- **Task instructions**
Reproduce the records exactly, beginning with their first line and ending with the line that contains "1568x738 pixels.", and output nothing more.

- **Exercise input**
^^^^^^^^^^^^^^^^

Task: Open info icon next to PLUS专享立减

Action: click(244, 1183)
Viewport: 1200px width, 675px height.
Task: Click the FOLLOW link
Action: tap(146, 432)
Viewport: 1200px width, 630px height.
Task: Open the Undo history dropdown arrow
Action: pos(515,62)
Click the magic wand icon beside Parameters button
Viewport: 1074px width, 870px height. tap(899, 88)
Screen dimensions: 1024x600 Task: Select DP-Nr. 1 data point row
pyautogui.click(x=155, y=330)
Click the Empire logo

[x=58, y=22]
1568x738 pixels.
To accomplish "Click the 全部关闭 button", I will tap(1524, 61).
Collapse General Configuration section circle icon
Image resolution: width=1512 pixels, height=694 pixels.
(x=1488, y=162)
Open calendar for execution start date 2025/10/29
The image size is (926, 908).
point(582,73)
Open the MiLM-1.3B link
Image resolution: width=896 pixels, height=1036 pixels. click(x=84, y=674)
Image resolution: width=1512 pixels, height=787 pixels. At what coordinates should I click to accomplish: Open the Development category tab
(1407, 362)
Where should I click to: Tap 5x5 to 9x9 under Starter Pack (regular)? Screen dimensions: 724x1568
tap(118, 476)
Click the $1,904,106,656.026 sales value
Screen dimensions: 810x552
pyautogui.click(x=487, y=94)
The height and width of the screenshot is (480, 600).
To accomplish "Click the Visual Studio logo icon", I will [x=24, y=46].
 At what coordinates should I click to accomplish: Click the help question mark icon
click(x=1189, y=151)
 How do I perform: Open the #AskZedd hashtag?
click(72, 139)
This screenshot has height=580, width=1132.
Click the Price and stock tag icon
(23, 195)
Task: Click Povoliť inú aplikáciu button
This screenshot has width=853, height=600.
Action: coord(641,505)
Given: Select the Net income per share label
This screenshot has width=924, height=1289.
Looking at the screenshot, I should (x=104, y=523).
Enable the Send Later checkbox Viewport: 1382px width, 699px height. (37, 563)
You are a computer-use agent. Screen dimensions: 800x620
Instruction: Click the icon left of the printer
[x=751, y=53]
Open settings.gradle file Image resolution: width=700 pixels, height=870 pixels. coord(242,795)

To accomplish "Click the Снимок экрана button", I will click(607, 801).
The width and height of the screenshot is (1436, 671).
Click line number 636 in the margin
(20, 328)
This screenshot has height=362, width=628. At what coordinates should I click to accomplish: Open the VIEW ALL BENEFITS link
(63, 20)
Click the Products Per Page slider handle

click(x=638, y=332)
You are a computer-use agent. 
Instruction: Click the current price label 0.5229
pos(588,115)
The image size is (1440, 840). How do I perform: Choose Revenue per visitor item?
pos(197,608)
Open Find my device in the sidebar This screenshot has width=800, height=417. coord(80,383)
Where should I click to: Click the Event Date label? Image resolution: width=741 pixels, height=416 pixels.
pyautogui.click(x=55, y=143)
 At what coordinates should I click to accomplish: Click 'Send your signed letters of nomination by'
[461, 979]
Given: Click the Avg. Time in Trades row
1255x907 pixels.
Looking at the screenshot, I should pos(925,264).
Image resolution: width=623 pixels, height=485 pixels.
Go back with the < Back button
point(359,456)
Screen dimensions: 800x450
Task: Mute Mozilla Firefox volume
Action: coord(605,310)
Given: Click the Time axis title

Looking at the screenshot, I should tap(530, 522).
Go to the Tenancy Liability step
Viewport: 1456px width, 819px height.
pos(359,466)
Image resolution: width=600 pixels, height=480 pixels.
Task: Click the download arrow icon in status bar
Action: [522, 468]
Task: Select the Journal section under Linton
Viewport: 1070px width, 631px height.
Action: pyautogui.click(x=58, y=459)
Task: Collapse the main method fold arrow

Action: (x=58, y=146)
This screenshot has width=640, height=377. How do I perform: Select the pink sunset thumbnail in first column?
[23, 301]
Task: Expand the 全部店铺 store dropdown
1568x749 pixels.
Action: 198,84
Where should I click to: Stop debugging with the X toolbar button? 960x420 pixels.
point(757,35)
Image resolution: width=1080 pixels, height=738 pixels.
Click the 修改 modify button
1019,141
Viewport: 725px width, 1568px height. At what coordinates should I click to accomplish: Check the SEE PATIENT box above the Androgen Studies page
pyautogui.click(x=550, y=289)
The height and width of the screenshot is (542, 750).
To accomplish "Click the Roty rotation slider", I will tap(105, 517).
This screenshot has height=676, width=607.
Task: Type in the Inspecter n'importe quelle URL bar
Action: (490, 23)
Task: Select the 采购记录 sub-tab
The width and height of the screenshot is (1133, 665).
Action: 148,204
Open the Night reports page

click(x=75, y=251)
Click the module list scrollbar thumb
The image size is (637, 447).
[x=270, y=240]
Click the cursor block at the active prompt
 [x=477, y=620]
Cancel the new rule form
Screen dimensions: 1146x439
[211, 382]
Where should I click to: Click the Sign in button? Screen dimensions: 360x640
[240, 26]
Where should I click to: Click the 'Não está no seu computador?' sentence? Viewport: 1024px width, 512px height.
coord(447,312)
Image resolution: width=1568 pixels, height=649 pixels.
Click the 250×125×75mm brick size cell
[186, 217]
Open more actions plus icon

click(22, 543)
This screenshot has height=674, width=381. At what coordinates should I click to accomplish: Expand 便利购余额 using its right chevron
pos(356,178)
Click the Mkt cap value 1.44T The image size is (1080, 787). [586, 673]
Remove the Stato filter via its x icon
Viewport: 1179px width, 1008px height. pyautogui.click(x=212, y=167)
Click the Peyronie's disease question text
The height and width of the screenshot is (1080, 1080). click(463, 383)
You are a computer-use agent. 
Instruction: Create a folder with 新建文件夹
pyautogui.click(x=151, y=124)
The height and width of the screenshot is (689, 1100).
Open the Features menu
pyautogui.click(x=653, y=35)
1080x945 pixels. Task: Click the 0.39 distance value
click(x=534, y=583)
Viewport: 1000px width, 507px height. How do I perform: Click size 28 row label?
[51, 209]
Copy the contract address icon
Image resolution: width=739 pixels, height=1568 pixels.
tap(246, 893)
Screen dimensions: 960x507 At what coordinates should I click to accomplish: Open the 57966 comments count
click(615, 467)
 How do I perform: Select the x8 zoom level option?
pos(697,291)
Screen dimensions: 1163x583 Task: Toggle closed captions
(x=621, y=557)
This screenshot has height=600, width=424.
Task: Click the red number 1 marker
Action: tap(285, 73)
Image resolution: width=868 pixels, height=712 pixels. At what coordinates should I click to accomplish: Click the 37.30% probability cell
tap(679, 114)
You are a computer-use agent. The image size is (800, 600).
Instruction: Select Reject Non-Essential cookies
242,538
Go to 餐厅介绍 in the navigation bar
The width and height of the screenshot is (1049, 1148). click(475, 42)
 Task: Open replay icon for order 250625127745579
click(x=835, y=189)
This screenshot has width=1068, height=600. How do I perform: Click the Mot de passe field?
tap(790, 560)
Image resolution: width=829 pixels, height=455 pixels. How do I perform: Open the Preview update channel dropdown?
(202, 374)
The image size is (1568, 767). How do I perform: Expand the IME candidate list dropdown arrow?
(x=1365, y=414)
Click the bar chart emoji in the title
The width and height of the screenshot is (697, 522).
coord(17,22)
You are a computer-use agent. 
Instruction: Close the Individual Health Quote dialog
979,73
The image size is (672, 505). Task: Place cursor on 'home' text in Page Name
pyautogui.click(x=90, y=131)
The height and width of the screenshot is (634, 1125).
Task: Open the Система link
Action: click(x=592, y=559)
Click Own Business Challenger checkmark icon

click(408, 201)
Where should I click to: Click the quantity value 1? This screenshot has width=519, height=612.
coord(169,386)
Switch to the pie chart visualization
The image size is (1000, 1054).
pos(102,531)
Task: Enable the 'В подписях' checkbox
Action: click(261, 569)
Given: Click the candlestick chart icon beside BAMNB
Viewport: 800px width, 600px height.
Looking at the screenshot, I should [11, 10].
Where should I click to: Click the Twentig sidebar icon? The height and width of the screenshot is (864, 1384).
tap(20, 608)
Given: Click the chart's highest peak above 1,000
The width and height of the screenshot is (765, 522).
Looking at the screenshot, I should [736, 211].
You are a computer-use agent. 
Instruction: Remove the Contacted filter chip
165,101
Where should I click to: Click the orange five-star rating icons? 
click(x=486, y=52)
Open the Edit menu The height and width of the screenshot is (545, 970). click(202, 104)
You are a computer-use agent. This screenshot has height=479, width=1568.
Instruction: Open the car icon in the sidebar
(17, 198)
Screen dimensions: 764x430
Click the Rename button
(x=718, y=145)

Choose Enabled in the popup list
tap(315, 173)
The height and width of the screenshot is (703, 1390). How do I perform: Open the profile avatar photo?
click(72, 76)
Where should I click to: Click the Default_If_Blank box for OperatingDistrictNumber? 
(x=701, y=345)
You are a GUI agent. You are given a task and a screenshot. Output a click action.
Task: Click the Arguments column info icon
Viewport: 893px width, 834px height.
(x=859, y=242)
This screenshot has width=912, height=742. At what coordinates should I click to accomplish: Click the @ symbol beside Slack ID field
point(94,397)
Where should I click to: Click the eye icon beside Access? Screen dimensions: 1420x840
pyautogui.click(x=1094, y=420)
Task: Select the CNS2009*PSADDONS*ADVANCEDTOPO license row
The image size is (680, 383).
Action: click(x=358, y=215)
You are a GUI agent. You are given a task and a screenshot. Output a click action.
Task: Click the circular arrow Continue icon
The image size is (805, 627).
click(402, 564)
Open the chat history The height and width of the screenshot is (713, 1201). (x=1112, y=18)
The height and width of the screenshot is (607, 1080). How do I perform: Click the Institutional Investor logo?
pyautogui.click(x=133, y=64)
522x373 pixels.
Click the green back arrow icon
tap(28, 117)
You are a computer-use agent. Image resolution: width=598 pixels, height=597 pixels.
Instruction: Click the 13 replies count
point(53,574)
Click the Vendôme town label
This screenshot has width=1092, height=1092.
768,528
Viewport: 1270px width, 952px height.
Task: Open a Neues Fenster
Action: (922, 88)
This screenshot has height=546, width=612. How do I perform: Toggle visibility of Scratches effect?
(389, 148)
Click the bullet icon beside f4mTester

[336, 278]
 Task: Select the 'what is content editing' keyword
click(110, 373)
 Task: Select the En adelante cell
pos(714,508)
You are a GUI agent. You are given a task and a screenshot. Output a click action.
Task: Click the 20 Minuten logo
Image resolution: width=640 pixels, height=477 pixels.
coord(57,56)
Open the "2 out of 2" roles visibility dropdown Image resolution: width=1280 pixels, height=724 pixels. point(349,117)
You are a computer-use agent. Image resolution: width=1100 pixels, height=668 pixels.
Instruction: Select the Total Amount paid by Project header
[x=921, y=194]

^^^^^^^^^^^^^^^^

- **Solution**
Task: Open info icon next to PLUS专享立减

Action: click(244, 1183)
Viewport: 1200px width, 675px height.
Task: Click the FOLLOW link
Action: tap(146, 432)
Viewport: 1200px width, 630px height.
Task: Open the Undo history dropdown arrow
Action: pos(515,62)
Click the magic wand icon beside Parameters button
Viewport: 1074px width, 870px height. tap(899, 88)
Screen dimensions: 1024x600 Task: Select DP-Nr. 1 data point row
pyautogui.click(x=155, y=330)
Click the Empire logo

[x=58, y=22]
1568x738 pixels.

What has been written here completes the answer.